Sioufas explains the process with childlike enthusiasm. “The bees do most of the work themselves. I just have to make sure their needs are met and that they can safely survive harsher seasonal conditions, in order to guide them to do their own work,” he explains. “It’s hard for me not to open the hive during the winter season, especially because I want to see how the bees are doing, but for their own safety I have to wait until the early spring before going into the hive.”
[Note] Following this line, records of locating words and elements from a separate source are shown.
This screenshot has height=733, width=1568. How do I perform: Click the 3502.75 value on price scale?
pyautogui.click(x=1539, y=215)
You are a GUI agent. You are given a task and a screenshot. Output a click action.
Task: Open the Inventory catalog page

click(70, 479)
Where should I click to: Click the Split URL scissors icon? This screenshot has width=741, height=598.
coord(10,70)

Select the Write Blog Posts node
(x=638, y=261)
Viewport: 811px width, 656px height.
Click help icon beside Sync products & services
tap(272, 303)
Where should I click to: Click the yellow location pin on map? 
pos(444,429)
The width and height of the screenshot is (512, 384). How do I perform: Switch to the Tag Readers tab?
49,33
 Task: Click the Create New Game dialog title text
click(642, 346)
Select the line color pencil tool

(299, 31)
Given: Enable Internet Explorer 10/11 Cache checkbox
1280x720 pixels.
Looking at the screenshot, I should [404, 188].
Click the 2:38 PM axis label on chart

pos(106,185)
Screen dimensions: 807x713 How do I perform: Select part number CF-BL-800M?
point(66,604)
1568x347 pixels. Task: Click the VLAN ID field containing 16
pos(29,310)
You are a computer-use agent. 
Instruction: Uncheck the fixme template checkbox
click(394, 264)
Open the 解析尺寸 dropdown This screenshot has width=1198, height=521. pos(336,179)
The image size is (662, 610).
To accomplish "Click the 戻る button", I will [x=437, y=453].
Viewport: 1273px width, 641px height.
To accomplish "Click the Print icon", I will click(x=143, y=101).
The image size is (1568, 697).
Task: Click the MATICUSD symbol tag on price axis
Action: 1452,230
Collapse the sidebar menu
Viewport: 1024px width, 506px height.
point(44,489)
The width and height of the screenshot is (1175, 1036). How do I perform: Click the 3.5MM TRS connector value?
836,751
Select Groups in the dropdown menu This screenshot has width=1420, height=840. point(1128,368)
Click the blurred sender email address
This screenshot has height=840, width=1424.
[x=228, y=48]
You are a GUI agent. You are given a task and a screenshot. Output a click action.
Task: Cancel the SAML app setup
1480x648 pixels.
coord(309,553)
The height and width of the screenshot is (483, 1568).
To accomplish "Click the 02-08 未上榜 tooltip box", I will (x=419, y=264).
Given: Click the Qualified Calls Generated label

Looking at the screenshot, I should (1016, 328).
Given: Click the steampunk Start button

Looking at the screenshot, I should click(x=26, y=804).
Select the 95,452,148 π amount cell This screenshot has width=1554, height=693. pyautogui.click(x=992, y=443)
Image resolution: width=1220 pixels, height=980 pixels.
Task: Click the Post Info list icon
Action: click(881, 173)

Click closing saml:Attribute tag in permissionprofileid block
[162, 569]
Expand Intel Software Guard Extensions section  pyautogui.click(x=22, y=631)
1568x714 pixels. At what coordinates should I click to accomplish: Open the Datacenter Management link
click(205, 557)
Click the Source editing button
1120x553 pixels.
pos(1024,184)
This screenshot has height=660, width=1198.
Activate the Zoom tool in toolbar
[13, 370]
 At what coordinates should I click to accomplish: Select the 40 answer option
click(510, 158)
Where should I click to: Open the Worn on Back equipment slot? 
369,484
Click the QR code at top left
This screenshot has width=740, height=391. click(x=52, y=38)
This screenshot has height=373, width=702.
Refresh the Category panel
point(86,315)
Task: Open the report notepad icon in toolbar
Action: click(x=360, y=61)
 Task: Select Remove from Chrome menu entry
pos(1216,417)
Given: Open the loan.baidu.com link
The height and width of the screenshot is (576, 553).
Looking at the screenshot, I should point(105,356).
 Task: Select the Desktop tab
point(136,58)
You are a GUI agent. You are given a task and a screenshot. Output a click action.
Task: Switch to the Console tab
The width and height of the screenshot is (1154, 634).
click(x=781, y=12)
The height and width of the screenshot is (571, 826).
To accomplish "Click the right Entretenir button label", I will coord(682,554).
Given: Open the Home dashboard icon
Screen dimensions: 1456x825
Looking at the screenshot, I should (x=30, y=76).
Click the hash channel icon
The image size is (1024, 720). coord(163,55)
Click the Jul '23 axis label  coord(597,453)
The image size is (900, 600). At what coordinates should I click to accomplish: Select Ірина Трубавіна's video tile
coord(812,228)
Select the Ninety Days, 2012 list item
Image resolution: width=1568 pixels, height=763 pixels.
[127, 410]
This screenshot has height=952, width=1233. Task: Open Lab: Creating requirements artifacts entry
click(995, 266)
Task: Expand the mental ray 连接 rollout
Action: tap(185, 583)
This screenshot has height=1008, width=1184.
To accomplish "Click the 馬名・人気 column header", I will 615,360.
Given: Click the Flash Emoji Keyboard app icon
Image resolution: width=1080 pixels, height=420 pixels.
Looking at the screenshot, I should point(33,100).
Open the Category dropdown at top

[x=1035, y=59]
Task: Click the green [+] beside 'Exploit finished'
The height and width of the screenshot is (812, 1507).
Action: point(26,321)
From there, once the temperature permits, Sioufas smokes the bees to relax them, and then, very gently and carefully, goes in to supply them with extra sugar and, if needed, extra space to produce more honey. Many times, especially after an unforgiving winter, he will have to order more bees, since about half of them usually die. And this particular beekeeper must be even more careful than the rest of us when he is around bees, since he is severely allergic to them. Yet this obstacle doesn’t deter him one bit. When asked if he is ever scared, Sioufas simply states that bees are generally very “delicate and gentile” creatures and that there is nothing to fear.
The reward of all this hard and patient work comes around midsummer, when Sioufas can harvest his first batch of honey. He explains that although it is possible to harvest up to four times a year — late spring, midsummer, late-summer, and early fall — he tends to harvest only twice a year (in midsummer and early fall), so as not induce too much stress on his bees. “I’m still a novice beekeeper, and there is a lot for me to learn, like which treatments are best for varroa mites or how to ensure a safe winter for the bees,” he explains. “But what is the most interesting to me is how the bees reflect a better version of us. Bees work together in a community effort, using natural resources to produce their honey, but they never abuse those resources.”
In fact, Sioufas’ greatest enjoyment of beekeeping is watching the life cycles of these communities working together to reinforce a valuable lesson: that we must cherish the environment we inhabit and never take it for granted.